A reason for this shift is the stability of jobs in the dairy and manufacturing industries in the area. Rather than traveling with harvests like migrant workers in other regions of the United States, these workers and their families are able to set up a permanent residence.
Creating roots in an entirely different culture has its challenges though, and Modern Languages and Cultures department chair Irina Kappler-Crookston believes University of Idaho faculty and students would be able to help with the transition by establishing a collaborative service-learning project within the Latino Community.
Recently, Kappler-Crookston and three of her colleagues—Dr. Lori Celaya, professor of Spanish and Latino/Borders Studies; Dr. Martin Carrion, professor of Spanish and Latin American Studies; Amanda Soto, professor of Music Education—travelled to Jerome to discover ways to create a service learning experience in the community. One of the primary goals of the outreach was to encourage higher education.
“I’m a strong believer in education, and I think education can solve a lot of world problems. You can’t have democracy unless you’re educated. It’s important that young people have the opportunity to go to a tech school or college,” said Kappler-Crookston.
While in Jerome, the group got the chance to experience the rich culture there first hand. They visited a local dairy farm, attended a Catholic Mass spoken completely in Spanish, and attended the Dia de Guadalupe festival, a traditional Mexican celebration.
“The dances were beautiful and the food was phenomenal. It lasted from the morning well into the night,” said Kappler-Crookston. “The traditions are so vibrant they bring in to the country. To be honest, it was a very moving experience.”
In addition, the group talked to the Latinos in Action Organization at Jerome High School to promote further education. Students in this organization are bilingual and bicultural, from both Mexico and Central America.
Kappler-Crookston said she has already started to see students benefit as a result of the outreach: "A year and a half ago, I took a group of students to give presentations in Spanish to Latino families and to Latino students in Jerome High School. Two of those high school students and their parents showed up for Vandal Friday and will be starting with us in the fall."
“They are our future, I believe," she said. With the continuing development of this community, she would like to create the opportunity for interested University of Idaho students to mentor and tutor students or help in the community.
“There is a need for tutors for children after school because their parents don’t speak English and can’t help them with their homework,” she said.
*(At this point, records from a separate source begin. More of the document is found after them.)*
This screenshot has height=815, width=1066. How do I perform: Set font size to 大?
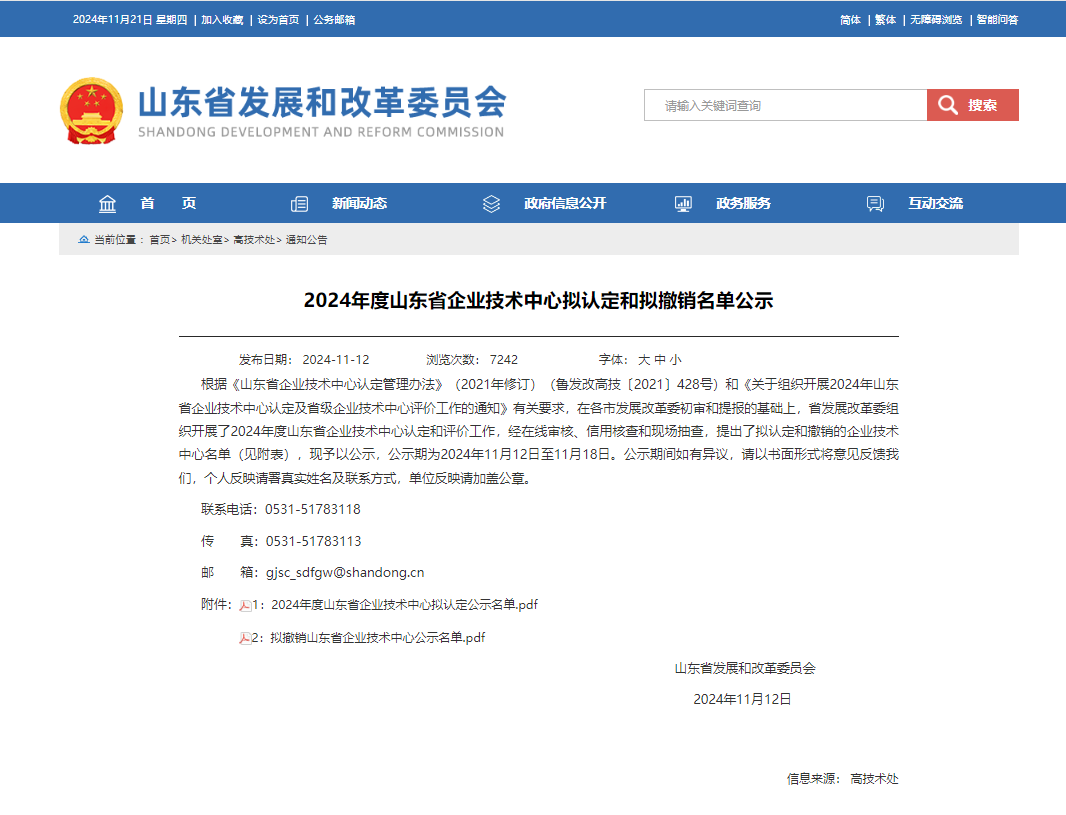point(644,360)
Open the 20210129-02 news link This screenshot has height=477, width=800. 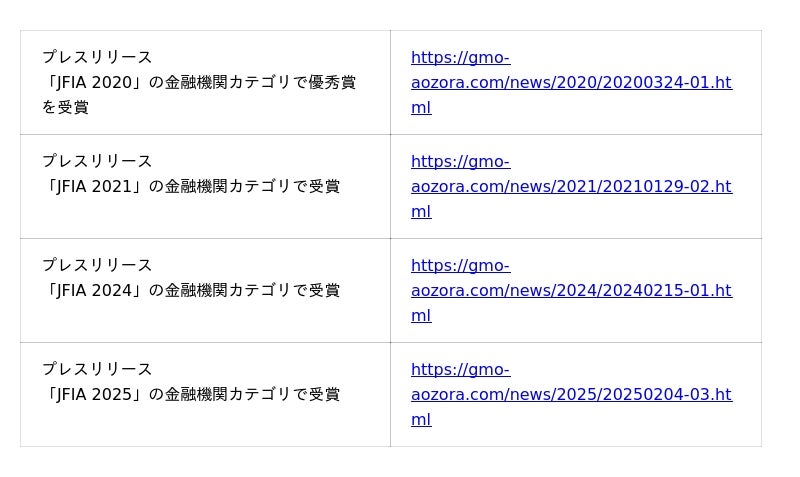(571, 187)
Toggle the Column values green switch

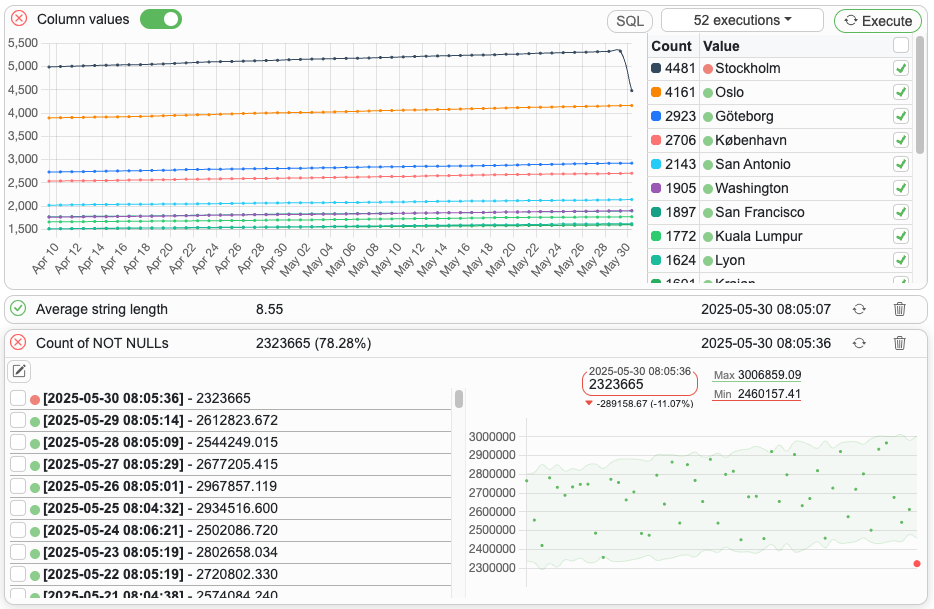[x=161, y=19]
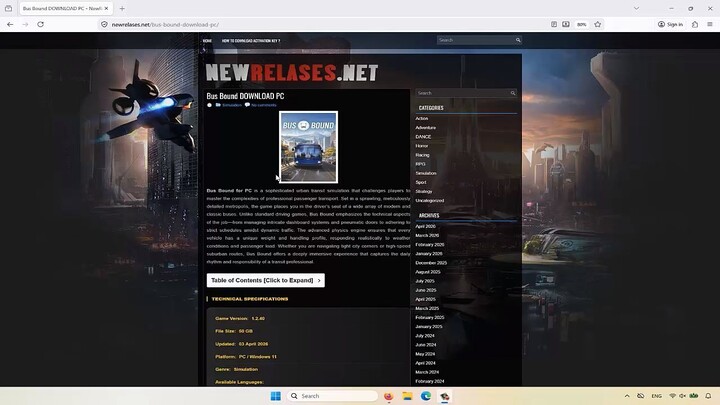Open the browser hamburger application menu

[709, 24]
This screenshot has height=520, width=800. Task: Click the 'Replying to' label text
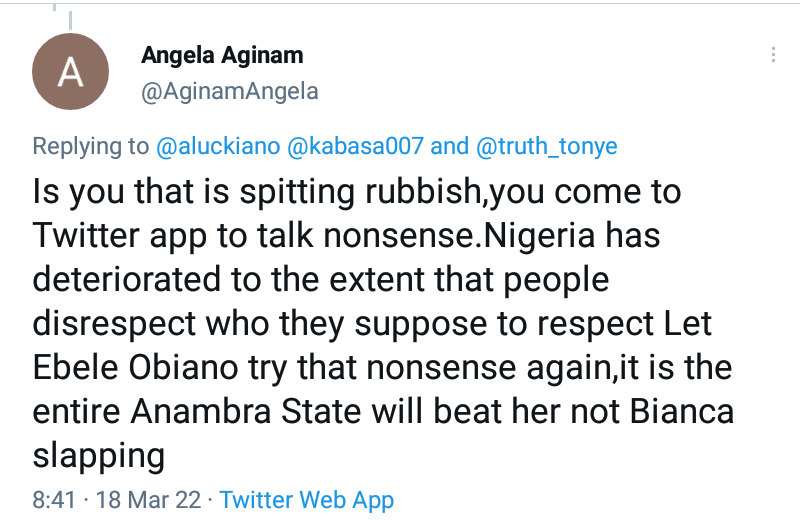pos(91,146)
Other opportunities would include helping with immigration issues—such as helping people fill out FASFA forms or apply to college—and helping with the agricultural side of the community by bridging the gap between farmers and workers on dairy farms.
“We’re hoping to create a track or endorsement of some kind for Spanish majors where students can use Spanish with their professions,” said Kappler-Crookston, citing majors such as public relations, nursing, journalism, business or counseling as good potential pairs. Nearly every major could benefit from Spanish studies though, she believes.
“Once students get out of the University, by combining their disciplines [with Spanish], there are a lot of jobs out there,” she said.
A service-learning opportunity in Jerome would allow students to get experience for post-graduation careers, and give them a unique immersion into the rich culture.
Kappler-Crookston was struck not only by this strong sense of culture, but the overwhelming feeling of unity.
“It’s beautiful to hear 1500 people speaking Spanish and see that unity in the community,” she said. “You can’t imagine it—you have to go feel it. I want everyone to feel it. It’s such a vibrant community. It’s full of life.”
She hopes her fellow staff and students will be able to contribute to that life in the near future.